=== Section Start ===

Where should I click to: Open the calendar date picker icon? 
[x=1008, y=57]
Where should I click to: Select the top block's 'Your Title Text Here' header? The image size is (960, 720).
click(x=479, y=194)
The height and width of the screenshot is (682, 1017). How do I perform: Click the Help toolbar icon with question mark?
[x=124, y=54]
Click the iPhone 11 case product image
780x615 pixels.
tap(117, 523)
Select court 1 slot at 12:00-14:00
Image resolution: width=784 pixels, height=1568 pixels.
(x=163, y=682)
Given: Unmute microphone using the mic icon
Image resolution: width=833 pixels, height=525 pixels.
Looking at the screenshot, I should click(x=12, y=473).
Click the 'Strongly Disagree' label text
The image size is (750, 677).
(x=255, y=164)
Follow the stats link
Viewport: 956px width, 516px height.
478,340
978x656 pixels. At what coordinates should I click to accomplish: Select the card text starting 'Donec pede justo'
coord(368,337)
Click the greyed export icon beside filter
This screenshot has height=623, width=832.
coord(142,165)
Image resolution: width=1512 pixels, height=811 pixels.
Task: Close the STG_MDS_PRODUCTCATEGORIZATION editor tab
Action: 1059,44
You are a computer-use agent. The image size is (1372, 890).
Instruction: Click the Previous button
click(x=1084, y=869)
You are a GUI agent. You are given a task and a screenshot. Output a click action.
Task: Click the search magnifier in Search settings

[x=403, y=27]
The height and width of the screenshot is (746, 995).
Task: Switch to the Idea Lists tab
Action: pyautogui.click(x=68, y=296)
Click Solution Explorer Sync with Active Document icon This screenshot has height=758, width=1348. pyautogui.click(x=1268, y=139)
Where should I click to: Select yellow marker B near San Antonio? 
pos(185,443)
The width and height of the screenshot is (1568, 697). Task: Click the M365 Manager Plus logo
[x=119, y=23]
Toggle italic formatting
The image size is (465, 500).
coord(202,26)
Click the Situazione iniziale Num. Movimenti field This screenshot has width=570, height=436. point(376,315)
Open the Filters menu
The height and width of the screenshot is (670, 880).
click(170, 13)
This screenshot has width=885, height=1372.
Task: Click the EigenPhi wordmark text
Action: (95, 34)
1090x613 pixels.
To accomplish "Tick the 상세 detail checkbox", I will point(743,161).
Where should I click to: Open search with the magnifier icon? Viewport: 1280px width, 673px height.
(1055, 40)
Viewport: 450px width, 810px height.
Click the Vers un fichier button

=== Section End ===

Every record above needs to be copied exactly.

Where should I click to: Open the calendar date picker icon? 
[x=1008, y=57]
Where should I click to: Select the top block's 'Your Title Text Here' header? The image size is (960, 720).
click(x=479, y=194)
The height and width of the screenshot is (682, 1017). How do I perform: Click the Help toolbar icon with question mark?
[x=124, y=54]
Click the iPhone 11 case product image
780x615 pixels.
tap(117, 523)
Select court 1 slot at 12:00-14:00
Image resolution: width=784 pixels, height=1568 pixels.
(x=163, y=682)
Given: Unmute microphone using the mic icon
Image resolution: width=833 pixels, height=525 pixels.
Looking at the screenshot, I should click(x=12, y=473).
Click the 'Strongly Disagree' label text
The image size is (750, 677).
(x=255, y=164)
Follow the stats link
Viewport: 956px width, 516px height.
478,340
978x656 pixels. At what coordinates should I click to accomplish: Select the card text starting 'Donec pede justo'
coord(368,337)
Click the greyed export icon beside filter
This screenshot has height=623, width=832.
coord(142,165)
Image resolution: width=1512 pixels, height=811 pixels.
Task: Close the STG_MDS_PRODUCTCATEGORIZATION editor tab
Action: 1059,44
You are a computer-use agent. The image size is (1372, 890).
Instruction: Click the Previous button
click(x=1084, y=869)
You are a GUI agent. You are given a task and a screenshot. Output a click action.
Task: Click the search magnifier in Search settings

[x=403, y=27]
The height and width of the screenshot is (746, 995).
Task: Switch to the Idea Lists tab
Action: pyautogui.click(x=68, y=296)
Click Solution Explorer Sync with Active Document icon This screenshot has height=758, width=1348. pyautogui.click(x=1268, y=139)
Where should I click to: Select yellow marker B near San Antonio? 
pos(185,443)
The width and height of the screenshot is (1568, 697). Task: Click the M365 Manager Plus logo
[x=119, y=23]
Toggle italic formatting
The image size is (465, 500).
coord(202,26)
Click the Situazione iniziale Num. Movimenti field This screenshot has width=570, height=436. point(376,315)
Open the Filters menu
The height and width of the screenshot is (670, 880).
click(170, 13)
This screenshot has width=885, height=1372.
Task: Click the EigenPhi wordmark text
Action: (95, 34)
1090x613 pixels.
To accomplish "Tick the 상세 detail checkbox", I will point(743,161).
Where should I click to: Open search with the magnifier icon? Viewport: 1280px width, 673px height.
(1055, 40)
Viewport: 450px width, 810px height.
Click the Vers un fichier button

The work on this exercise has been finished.